Par courrier recommandé du 27 janvier 2025, le syndicat des copropriétaires de l’ensemble immobilier en copropriété situé [Adresse 3], par l’intermédiaire de son conseil, a mis en demeure Monsieur [O], [P] [I] de régler la somme de 155,82 euros au titre du dernier appel de fonds et la somme de 9,80 euros au titre de la dernière cotisation du fonds de travaux, relatifs à l’exercice en cours, sommes dont il ne s’est pas acquitté à leur date d’exigibilité.

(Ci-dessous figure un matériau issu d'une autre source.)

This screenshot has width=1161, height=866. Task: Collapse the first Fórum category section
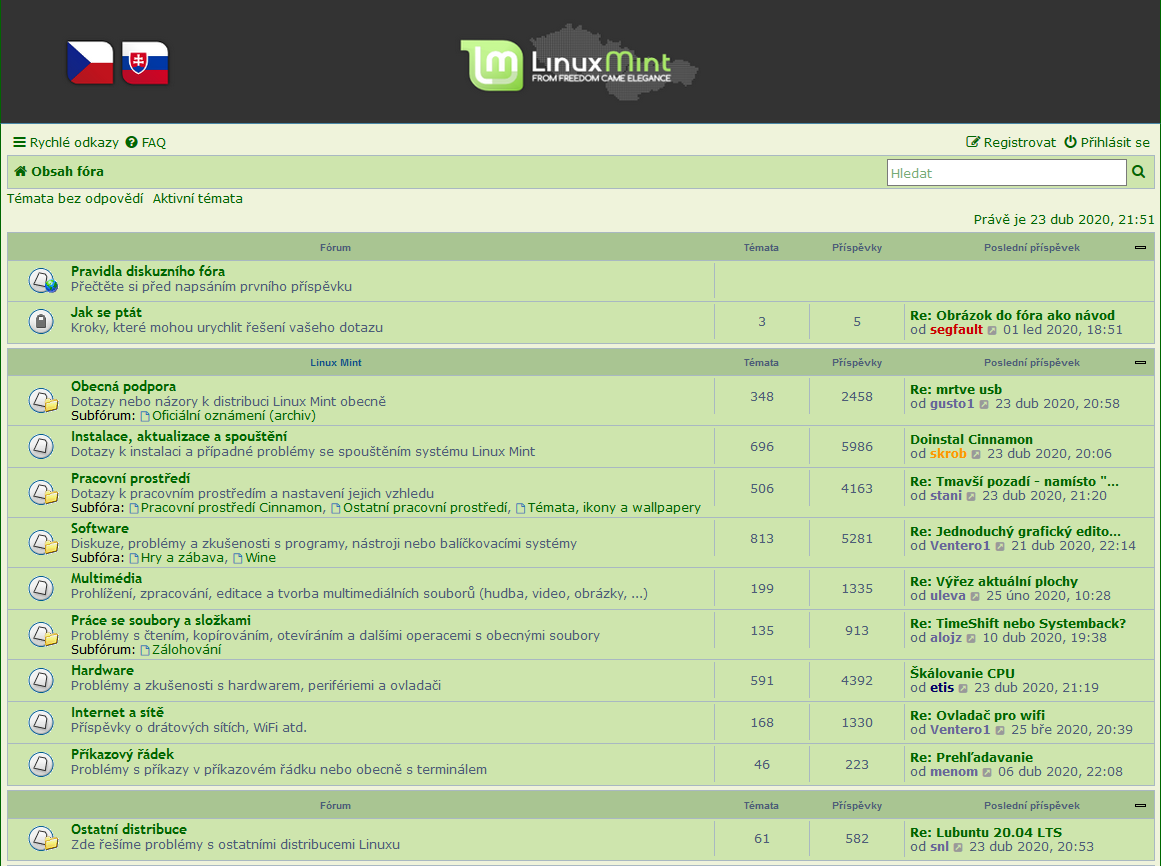(x=1140, y=248)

Par exploit de commissaire de justice en date du 30 avril 2025, le syndicat des copropriétaires de l’ensemble immobilier en copropriété situé [Adresse 3], représenté par son syndic en exercice la SAS CABINET LAUGIER-FINE, a fait citer Monsieur [O], [P] [I] selon la procédure accélérée au fond, à l’audience du 28 mai 2025, aux fins de :
— Condamner le requis à payer au syndicat des copropriétaires de l’ensemble immobilier en copropriété situé [Adresse 3] :
* La somme de 1.449,27 euros au titre des charges de copropriété impayées, arrêtées au 01 avril 2025, avec intérêts de droit à compter de la sommation de payer sur les sommes commandées et l’intégralité de la réclamation à compter des présentes ;
* La somme de 366,82 euros au titre du budget prévisionnel et du fonds travaux, sommes correspondant aux provisions non encore échues ;
* La somme de 815,40 au titre des frais nécessaires ;
* La somme de 3.000 euros à titre de dommages et intérêts ;
* La somme de 2.000 euros au titre des frais irrépétibles, outre les entiers dépens y compris le coût du commandement de payer déjà signifié, de l’assignation et plus généralement de tous les actes rendus nécessaires par la présente procédure ;
— Rejeter toute demande de délai éventuel de paiement ;
— Rappeler que la décision à intervenir eSt de droit exécutoire ;
— Ordonner le maintien de l’exécution provisoire de la décision à intervenir.
L’affaire a été appelée à l’audience du 28 mai 2025 et, après un renvoi, a été retenue à l’audience du 08 octobre 2025, le syndicat des copropriétaires de l’ensemble immobilier en copropriété situé [Adresse 3], par l’intermédiaire de son conseil, ayant maintenu ses demandes dans les mêmes termes.
Sur les moyens développés par le requérant au soutien de ses prétentions, il conviendra de se reporter à ses écritures, en application de l’article 455 du code de procédure civile.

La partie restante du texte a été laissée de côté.